Hackers have become cool to the mainstream public? Since when? This is definitely news to me! Sure, actors such as Matthew Broderick, Jonny Lee Miller, and Angelina Jolie can briefly make hacking
look cool on the big screen in a wild fantasy sort of way, but I have never seen any real life hackers being truly celebrated and thought of as being "cool" outside of the hacker community itself.
I personally have been interested in the hacker subculture for well over a decade now. Kobuk's attitude towards what he believes hackers are is usually what I expect to receive from other people, so I don't bring up my interest in the hacker subculture to others very often outside of certain circles. I also don't ever like to call myself a "hacker" either. That is a label that should be given to you only by other hackers who have recognized something that you have done as having "
hack value". It is not a title that should be self-proclaimed. If anything that I accomplish ever happens to have any kind of significant hack value, it will speak for itself.
And as far as identifying as a hacker would make me seem "cool" goes, let me just say that I have *never* had a member of the opposite sex take any interest in any of the "
2600: The Hacker Quarterly" t-shirts and hats that I have worn for the last decade, and saying that I have two compute nodes from an
SGI Origin 300 supercomputer hooked together with a Craylink cable in my basement has never worked as a pickup line (O.K., that's a lie-- girls lose interest in me looooong before I ever get to tell them about my supercomputer
). Whenever I tell people that I first learned how to program in x86 assembly language by reading tutorials on how to write MS-DOS-based COM-file overwriting computer viruses, all I get back from them are horrified looks until I carefully explain to them that it is perfectly legal to write computer viruses as long as you never spread them, and naturally I have never spread them. (I just taught myself how to write them for the learning exercise and to find out how they actually worked.) And if hackers are suddenly so popular now, when can I start using the "-P Convention" in my everyday speech and have people know what I mean? And Avor, don't make me laugh with that whole "girls love the bad boys" thing. Nobody will ever see a cubicle-dwelling pasty-skinned
sysape as a "bad boy," whether he boasts that he is a hacker or not. It never helped me swoon that football cheerleader who had her locker right next to mine in high school, that is for sure!

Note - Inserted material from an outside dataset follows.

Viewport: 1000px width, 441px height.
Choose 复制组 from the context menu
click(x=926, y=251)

You don't see true hacker culture pervading much in the mass media either-- I have never seen any of Hollywood's beautiful people discussing what has been newly added to the Linux kernel with its latest release. Very few people know what was talked about recently on WBAI's "

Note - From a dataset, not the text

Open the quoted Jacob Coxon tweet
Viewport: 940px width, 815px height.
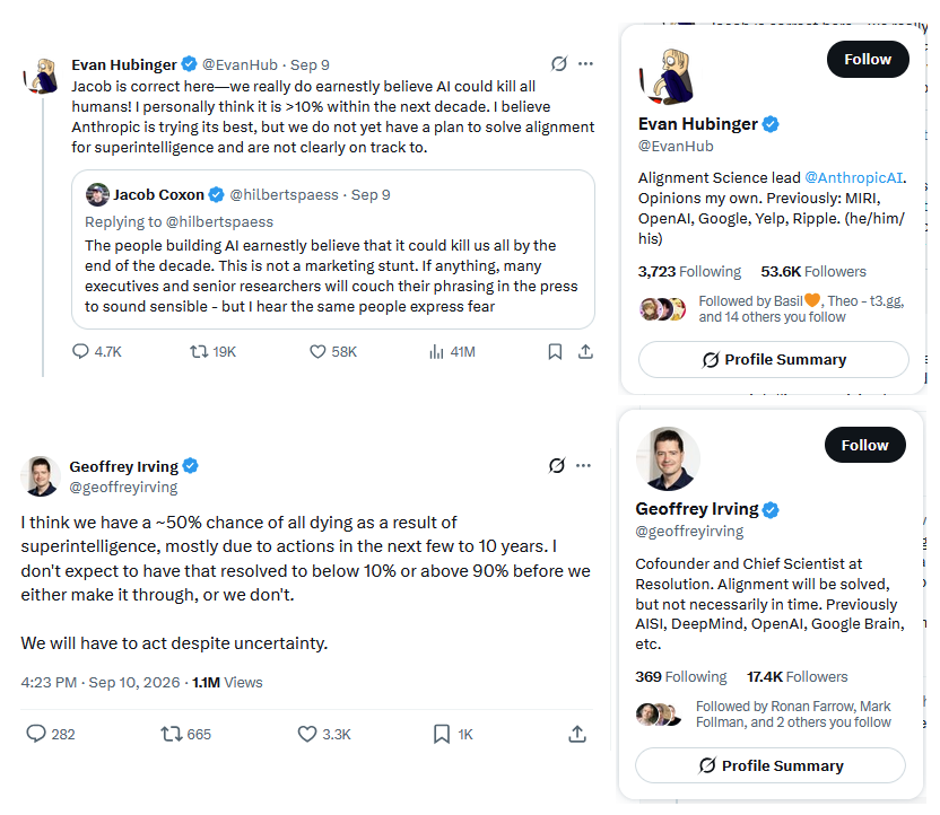(333, 249)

Off the Hook" radio show. The most hacker-friendly show that was on television in recent years,
"The Screen Savers," which was shown on what was then the cable channel
TechTV, was unceremoniously canceled in 2005. Not only were all of the staff from the show pretty much fired, but nearly everyone from the entire TechTV cable station staff ended up being let go. The channel lost its computer and technology focus and was renamed "G4" to appeal to "gamers." What used to be "The Screen Savers" was replaced by the severely dumbed-down "Attack of the Show," which while sometimes entertaining, is definitely
not a hacker show. In print media, when was the last time you have seen a book such as
The Art of Intrusion,
The Mythical Man-Month, or
The Soul of a New Machine on the New York Times Best Seller List? Even the before-mentioned
2600: The Hacker Quarterly, which is probably the longest running print magazine dedicated exclusively to hacking, currently has only a mere 3,670 paid annual subscribers, and a circulation of 38,417 in total. In comparison, the magazine
Better Homes And Gardens has a circulation of 7,648,900. Surely, if hackers were truly cool we would have more influence in the media than this!
Lets face it-- real hackers and real hacking will only genuinely be considered "cool" by people who are actually interested in hacking themselves because only they can appreciate the
hack value of the particular technical challenge that was overcome or limitation that was circumvented by the hacker while he was pursuing his or her goal. Outsiders will always just look at hackers as being geeks who waste far too much of their time obsessively pursuing solutions to seemingly useless technical challenges at best, or misidentify them as being criminals at worse due to the overly-broad brush the news media has painted the term "hacker" with. Unfortunately, these misconceptions are just what happens when your pastime happens to be meddling with the normally unseen underpinnings of technologies that few people understand the workings of and just take for granted, be it computers, consumer electronics, networks, or any other complex system or device, really.